··· 原文抜粋
NEV大手のBYDが新車を積極投入した

 日本の自動車メーカー4社の2023年の中国新車販売は394万3435台(前年比7・7%減)となり、3年連続で前年実績を下回った。総市場は新エネルギー車(NEV)を中心に販売が伸び、3千万台を超えたものの、電気自動車(EV)の投入で出遅れた日本勢は苦戦を強いられている。巻き返しには少なくとも2~3年かかる見通しで、日産やホンダと取引が多い部品メーカーの首脳は「複数の完成車メーカーの生産計画を聞いている限り、24年は23年を下回る可能性すらある」と語った。

 首位のトヨタ自動車は190万7600台(同1・7%減)だった。23年4~9月期の決算会見で宮崎洋一副社長が「台数を確保するとともに価格競争に巻き込まれないようにする」と語ったとおり、燃費改善効果の高いストロングハイブリッド車(HV)を武器に過度な値引き競争とは一線を画すなどして下げ幅を圧縮したが、2年連続の前年割れだった。今後はbZシリーズの売れ行きや、開発体制を再編した効果が注目される。

 ホンダもNEV競争の煽りを受けて123万4181台(同10・1%減)と3年連続のマイナスだった。24年にEVの新工場を立ち上げ、EVの品ぞろえを増やしてシェアを取り戻したい考え。ただ、実績に反映されるのは25年以降になりそうだ。

 日産自動車も5年連続で前年実績を下回る79万3768台(同16・1%減)だった。2023年4~9月期の決算会見で内田誠社長は「一時期よりは(状況は)落ち着いているが、新興メーカーの参入や価格などいろいろな競争が続いている」と語っていた。
······
» **課題の詳細**: 日本車の中国販売に関する記事から、「日本の自動車メーカー4社の2」から「る可能性すらある」と語った。」までを、その語句も含めて一字一句違えずに書き写してください。 記録は参照する必要がありません。
··· 入力データ
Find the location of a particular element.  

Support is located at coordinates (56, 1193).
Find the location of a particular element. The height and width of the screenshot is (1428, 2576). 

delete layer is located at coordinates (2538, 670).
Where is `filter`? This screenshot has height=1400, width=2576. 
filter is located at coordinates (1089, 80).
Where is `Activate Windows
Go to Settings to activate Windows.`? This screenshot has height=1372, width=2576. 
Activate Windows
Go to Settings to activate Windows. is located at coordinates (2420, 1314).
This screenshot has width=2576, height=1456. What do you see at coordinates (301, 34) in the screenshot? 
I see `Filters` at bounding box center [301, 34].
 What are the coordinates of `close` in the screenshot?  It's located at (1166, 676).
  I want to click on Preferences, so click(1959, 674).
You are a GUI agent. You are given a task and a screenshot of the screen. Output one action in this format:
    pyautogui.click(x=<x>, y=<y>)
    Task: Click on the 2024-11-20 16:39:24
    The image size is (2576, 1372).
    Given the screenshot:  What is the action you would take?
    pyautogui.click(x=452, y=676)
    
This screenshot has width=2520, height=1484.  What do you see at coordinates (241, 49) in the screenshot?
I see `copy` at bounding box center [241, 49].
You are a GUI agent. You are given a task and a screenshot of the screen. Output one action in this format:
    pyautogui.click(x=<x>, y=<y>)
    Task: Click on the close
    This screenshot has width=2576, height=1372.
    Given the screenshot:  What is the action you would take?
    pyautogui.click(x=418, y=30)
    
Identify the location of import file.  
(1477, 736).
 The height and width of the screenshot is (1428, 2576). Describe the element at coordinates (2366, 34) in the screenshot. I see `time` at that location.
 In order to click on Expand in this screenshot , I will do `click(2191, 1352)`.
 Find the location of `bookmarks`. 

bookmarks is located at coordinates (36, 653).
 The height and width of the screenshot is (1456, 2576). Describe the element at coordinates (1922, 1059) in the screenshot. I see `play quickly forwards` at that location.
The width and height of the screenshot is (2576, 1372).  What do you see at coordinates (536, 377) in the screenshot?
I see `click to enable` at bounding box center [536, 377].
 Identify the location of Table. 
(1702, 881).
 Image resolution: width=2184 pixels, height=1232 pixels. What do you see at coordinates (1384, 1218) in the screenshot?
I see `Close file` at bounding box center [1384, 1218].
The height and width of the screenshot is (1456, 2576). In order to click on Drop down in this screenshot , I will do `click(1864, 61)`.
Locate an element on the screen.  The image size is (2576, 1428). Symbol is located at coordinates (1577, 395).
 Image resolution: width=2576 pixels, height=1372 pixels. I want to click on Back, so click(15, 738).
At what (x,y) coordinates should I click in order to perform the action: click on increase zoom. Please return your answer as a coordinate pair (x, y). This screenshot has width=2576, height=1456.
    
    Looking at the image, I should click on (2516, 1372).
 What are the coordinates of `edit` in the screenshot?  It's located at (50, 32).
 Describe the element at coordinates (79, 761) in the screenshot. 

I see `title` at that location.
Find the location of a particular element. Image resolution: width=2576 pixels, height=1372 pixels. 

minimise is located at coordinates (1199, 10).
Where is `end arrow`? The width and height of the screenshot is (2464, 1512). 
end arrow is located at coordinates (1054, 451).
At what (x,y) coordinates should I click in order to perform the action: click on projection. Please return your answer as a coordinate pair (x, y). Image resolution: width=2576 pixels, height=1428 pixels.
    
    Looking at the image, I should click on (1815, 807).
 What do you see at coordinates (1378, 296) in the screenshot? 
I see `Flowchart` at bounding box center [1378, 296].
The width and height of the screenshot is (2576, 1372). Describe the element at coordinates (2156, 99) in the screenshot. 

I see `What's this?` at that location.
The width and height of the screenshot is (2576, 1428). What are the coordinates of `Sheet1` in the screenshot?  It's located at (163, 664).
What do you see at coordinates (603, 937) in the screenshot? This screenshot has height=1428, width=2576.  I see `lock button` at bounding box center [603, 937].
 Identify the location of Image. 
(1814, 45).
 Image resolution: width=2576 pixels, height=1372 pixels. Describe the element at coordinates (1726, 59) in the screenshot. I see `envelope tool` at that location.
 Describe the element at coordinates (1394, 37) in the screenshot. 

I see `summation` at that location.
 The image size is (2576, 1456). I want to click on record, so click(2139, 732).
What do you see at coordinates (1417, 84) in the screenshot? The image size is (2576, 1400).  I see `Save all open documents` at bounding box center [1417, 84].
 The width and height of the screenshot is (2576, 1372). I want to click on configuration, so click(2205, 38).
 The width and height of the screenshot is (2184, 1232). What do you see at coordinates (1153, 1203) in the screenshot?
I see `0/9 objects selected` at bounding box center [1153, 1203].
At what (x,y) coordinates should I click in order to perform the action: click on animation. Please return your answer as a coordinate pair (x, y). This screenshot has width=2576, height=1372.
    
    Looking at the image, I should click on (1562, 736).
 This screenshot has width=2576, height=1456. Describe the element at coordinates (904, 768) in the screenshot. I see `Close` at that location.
······
» **出力結果**:
日本の自動車メーカー4社の2023年の中国新車販売は394万3435台(前年比7・7%減)となり、3年連続で前年実績を下回った。総市場は新エネルギー車(NEV)を中心に販売が伸び、3千万台を超えたものの、電気自動車(EV)の投入で出遅れた日本勢は苦戦を強いられている。巻き返しには少なくとも2~3年かかる見通しで、日産やホンダと取引が多い部品メーカーの首脳は「複数の完成車メーカーの生産計画を聞いている限り、24年は23年を下回る可能性すらある」と語った。